Extracellular pancuronium affects sodium current in chick embryo sensory neurones.[Pubmed:8012707]
Br J Pharmacol. 1994 Jan;111(1):283-7.
1. The action of pancuronium on transmembrane sodium conductance was investigated in dorsal root ganglion neurones of chick embryos. The Na+ current was measured by use of the patch-clamp technique in whole-cell configuration. 2. Externally perfused pancuronium (50 microM to 1 mM) reversibly inhibited the current by a fast mechanism of action. Inhibition was concentration-dependent (with a half-effective dose of 170 microM) but not voltage-dependent. 3. The activation and inactivation kinetics of the Na+ current were estimated in pancuronium and in control solution by fitting experimental data with a Hodgkin-Huxley theoretical model. 4. The activation time constant tau m, at negative membrane voltages, was larger in the presence of pancuronium than in the control. In contrast, the inactivation time constant tau h was smaller during drug perfusion at membrane voltages < -10 mV. The steady-state inactivation h infinity was not affected by pancuronium. 5. These results suggest that pancuronium may reduce the sodium current by interacting with the sodium channels in both the resting and open states.

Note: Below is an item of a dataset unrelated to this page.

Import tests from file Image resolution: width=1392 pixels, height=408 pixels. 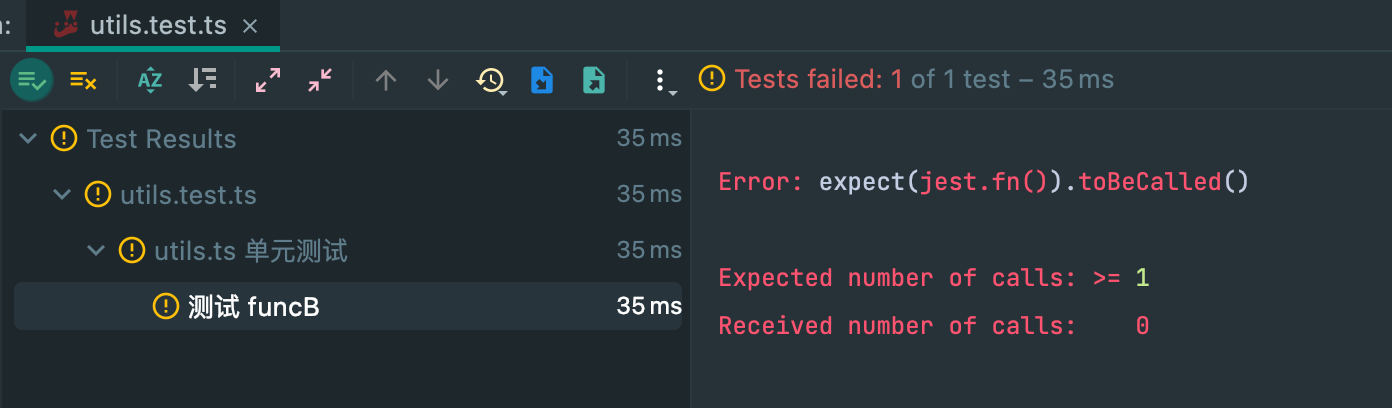(541, 80)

Pancuronium and gallamine are antagonists for pre- and post-junctional muscarinic receptors in the guinea-pig lung.[Pubmed:3600815]
Naunyn Schmiedebergs Arch Pharmacol. 1987 Apr;335(4):367-71.
The effects of atropine, pancuronium and gallamine were tested on pre- and post-junctional muscarinic receptors in the lung. Inhibition of bronchoconstriction induced by intravenous injection of acetylcholine (ACh) was used as a measure of post-junctional receptor blockade. All three antagonists reduced ACh-induced bronchoconstriction. The effects were dose-related for atropine and pancuronium and complete inhibition was obtained with 0.01 mg/kg and 10 mg/kg respectively. Gallamine was much less potent than the other two drugs; the inhibitory effect was not dose-related and never exceeded 50% even at a dose of 10 mg/kg. In contrast, blockade of pre-junctional inhibitory muscarinic receptors in pulmonary parasympathetic nerves by these three antagonists, produced potentiation of bronchoconstriction induced by vagal-nerve stimulation. Consequently, the effect of the three antagonists on vagally-induced bronchoconstriction is dependent on the balance between their pre- and post-junctional blocking activity. Gallamine was the most effective and atropine the least effective antagonist for potentiating nerve-induced bronchoconstriction. At doses which produce 100% neuromuscular blockade, both pancuronium (0.04 mg/kg) and gallamine (4 mg/kg) potentiated vagally-induced bronchoconstriction. At these doses, pancuronium doubled and gallamine caused a four-fold increase in vagally-induced bronchoconstriction, despite partial concurrent blockade of muscarinic receptors in the smooth muscle of the airways.